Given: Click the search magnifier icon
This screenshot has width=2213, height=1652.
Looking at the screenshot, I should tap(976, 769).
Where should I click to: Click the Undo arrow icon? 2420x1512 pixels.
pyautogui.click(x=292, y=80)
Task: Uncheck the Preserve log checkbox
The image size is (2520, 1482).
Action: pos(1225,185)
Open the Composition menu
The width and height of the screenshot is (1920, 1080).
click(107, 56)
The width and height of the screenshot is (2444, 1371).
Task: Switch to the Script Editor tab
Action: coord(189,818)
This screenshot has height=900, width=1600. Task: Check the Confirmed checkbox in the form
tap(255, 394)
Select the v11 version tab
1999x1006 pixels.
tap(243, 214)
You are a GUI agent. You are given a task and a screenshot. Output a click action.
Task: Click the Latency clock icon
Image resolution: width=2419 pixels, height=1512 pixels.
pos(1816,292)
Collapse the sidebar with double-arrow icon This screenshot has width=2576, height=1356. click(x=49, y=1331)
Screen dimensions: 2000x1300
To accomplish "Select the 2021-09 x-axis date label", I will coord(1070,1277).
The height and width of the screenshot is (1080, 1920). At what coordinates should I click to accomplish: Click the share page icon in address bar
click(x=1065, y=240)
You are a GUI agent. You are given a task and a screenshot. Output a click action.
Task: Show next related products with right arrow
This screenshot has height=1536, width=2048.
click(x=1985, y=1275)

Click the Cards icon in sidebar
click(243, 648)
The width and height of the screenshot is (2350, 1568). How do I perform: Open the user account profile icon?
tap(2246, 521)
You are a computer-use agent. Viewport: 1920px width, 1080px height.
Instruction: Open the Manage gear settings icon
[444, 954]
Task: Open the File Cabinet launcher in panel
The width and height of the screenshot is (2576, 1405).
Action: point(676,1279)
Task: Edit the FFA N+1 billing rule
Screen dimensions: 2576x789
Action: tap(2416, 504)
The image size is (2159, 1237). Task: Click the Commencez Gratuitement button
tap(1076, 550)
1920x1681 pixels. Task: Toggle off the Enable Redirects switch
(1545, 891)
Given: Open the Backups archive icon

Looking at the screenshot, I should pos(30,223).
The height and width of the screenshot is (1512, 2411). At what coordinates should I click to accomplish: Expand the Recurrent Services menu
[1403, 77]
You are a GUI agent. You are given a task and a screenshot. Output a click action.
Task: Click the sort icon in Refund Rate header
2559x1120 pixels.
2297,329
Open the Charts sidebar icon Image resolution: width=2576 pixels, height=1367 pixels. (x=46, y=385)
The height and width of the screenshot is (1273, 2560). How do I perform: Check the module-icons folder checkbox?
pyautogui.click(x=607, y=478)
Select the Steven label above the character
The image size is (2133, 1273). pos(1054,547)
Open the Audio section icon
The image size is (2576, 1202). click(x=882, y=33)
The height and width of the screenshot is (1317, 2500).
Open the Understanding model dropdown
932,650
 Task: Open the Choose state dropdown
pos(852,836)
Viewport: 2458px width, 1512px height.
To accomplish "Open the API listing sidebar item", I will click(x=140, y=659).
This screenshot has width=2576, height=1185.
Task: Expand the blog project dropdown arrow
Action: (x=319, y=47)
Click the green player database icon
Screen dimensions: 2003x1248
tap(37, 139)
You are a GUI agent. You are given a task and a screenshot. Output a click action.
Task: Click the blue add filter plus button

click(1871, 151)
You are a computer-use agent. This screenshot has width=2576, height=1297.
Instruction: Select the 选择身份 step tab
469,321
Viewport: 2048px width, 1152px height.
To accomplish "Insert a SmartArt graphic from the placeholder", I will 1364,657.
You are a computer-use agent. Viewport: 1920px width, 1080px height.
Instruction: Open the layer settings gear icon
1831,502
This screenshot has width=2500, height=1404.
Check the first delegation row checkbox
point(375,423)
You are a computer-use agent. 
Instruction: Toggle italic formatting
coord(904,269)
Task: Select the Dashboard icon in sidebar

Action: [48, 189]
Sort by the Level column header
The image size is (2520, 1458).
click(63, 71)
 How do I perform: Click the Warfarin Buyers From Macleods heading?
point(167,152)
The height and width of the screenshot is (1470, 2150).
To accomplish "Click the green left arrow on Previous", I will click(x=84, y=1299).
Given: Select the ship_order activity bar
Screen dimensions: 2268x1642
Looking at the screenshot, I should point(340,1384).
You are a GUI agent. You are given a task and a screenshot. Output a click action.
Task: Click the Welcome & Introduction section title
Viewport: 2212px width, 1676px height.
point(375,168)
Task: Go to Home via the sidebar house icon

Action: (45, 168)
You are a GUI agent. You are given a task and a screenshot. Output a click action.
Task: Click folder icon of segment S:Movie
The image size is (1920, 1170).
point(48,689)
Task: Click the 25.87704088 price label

______

Required action:
Please state how many lines in the entries above include the string "with", and write only that number.

Solution for this exercise:
2